Re: Math : Sequences & Progressions [#permalink]
11 Nov 2010, 20:52

How can we get the formular for sumation of GEOMETRIC PROGRESSION. Please, prove, so that I do not have to remember the formular but to know the way to get the formular and so can solve the relative questions.
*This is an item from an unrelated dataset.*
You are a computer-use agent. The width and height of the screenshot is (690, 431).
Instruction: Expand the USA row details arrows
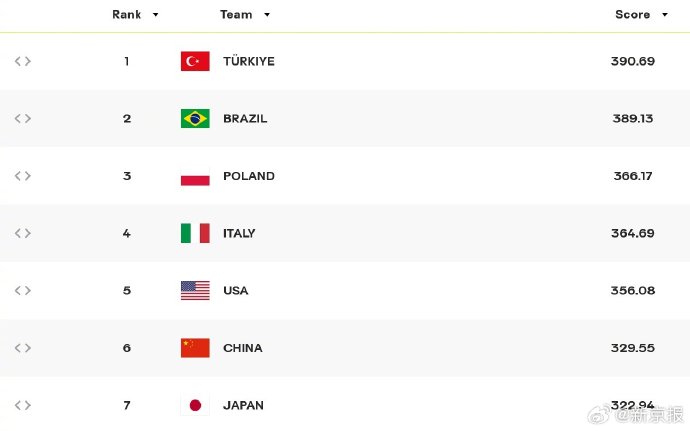[x=23, y=291]
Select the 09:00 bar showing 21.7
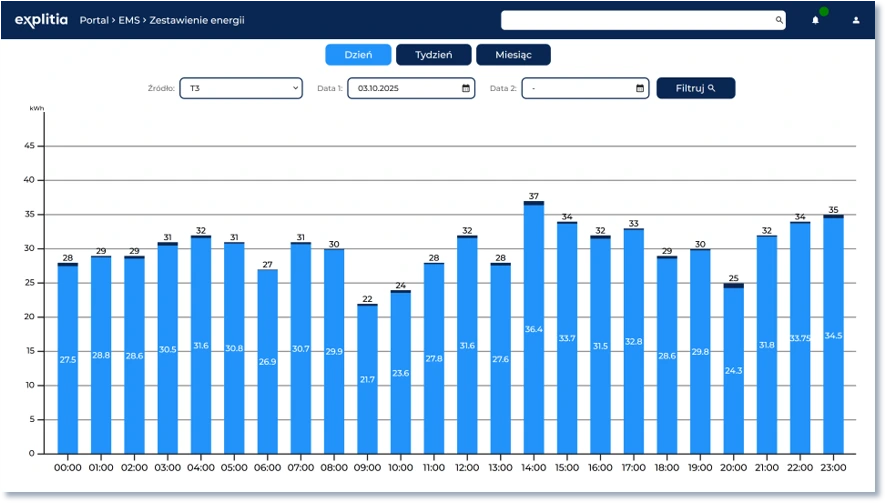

Re: Math : Sequences & Progressions [#permalink]
12 Nov 2010, 01:34

!

This proof is beyond the scope of the GMAT

The proof below is based on mathematical induction

To prove : The sum of an n term GP : b,br,br^2,...,br^{n-1} is b*\frac{r^n-1}{r-1}

P(1 term) : The sum of the GP {b} is b*\frac{r^1-1}{r-1}=b. Which is true trivially

P(n terms) : Let the sum of an n term GP : b,br,...,br^{n-1} be b*\frac{r^n-1}{r-1}

P(n+1 terms) : Consider the n+1 term GP : b,br,....,br^n Sum of this GP = Sum of n term GP + br^n = b*\frac{r^n-1}{r-1} + br^n Sum = \frac{b}{r-1} * (r^n - 1 + r^n(r-1)) =\frac{b}{r-1} *(r^{n+1}-1)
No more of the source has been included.